Brooks doesn't have to stop tinkering with the lineup. He can roll with what's working. He can probe the depth of his roster and test different combinations when the game calls for it.
That crowd isn't going anywhere, either. Not for Game 4. It was alive with affection in Game 3, furiously proud and overwhelmingly loud. That won't change.
This one gritty performance and unrelenting effort doesn't have to be the extent of Oklahoma City's Western Conference Finals story. The Spurs are a great team, but the Thunder have every reason to believe they can continue making this a series.
Never mind the 2-0 series deficit they overcame in the 2012 Western Conference Finals. That was then. This is now.
And now, the Thunder are whole again.
The raw emotion, the energy, the intensity — the Thunder were whole again. They were themselves. They had their monster in the middle back and they fed off him the entire game. The first play the Thunder ran was a high pick-and-pop to Ibaka, and he smoothly dropped it. When he erased a Tony Parker layup attempt a few minutes later, it was obvious things were different now.

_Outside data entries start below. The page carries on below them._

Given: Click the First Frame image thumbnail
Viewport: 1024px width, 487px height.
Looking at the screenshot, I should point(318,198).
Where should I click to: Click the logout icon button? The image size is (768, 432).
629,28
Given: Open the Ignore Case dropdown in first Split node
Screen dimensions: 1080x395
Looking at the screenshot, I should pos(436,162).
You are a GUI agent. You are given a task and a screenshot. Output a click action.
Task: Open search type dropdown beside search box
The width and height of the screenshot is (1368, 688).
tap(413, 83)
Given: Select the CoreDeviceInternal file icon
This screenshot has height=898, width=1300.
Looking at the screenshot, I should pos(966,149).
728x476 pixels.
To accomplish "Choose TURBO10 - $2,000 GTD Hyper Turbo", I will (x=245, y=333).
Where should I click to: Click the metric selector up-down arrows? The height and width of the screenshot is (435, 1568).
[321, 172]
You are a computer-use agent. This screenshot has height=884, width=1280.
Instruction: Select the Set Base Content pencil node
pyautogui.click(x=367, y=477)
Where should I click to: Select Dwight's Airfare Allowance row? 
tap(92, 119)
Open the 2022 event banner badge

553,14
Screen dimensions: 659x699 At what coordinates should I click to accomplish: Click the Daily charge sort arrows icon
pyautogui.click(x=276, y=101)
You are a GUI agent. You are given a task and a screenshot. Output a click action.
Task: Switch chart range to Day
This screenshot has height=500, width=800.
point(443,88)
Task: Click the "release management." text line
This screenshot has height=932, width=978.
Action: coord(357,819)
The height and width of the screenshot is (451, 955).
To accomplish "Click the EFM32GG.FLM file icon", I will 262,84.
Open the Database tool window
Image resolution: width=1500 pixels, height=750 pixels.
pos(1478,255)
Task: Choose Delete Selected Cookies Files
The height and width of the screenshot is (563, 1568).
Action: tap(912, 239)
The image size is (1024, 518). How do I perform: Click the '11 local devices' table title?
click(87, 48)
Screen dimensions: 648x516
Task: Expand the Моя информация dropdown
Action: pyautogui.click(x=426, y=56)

Things are different. The Thunder have life. They just have to preserve it.
A 3-1 deficit is insuperable against these Spurs. Plans for redemption must carry over to Game 4, when the Thunder have the opportunity to knot this series up, when they have the chance to make this even more of a fight.
"Yeah, it was a very special game," Ibaka told Amick. "A very special game."
This side of Game 3, it's about making this a special series, one in which the Thunder use their newly harnessed momentum to continue to beat the odds, turning this once-rapidly vanishing opportunity into lasting success.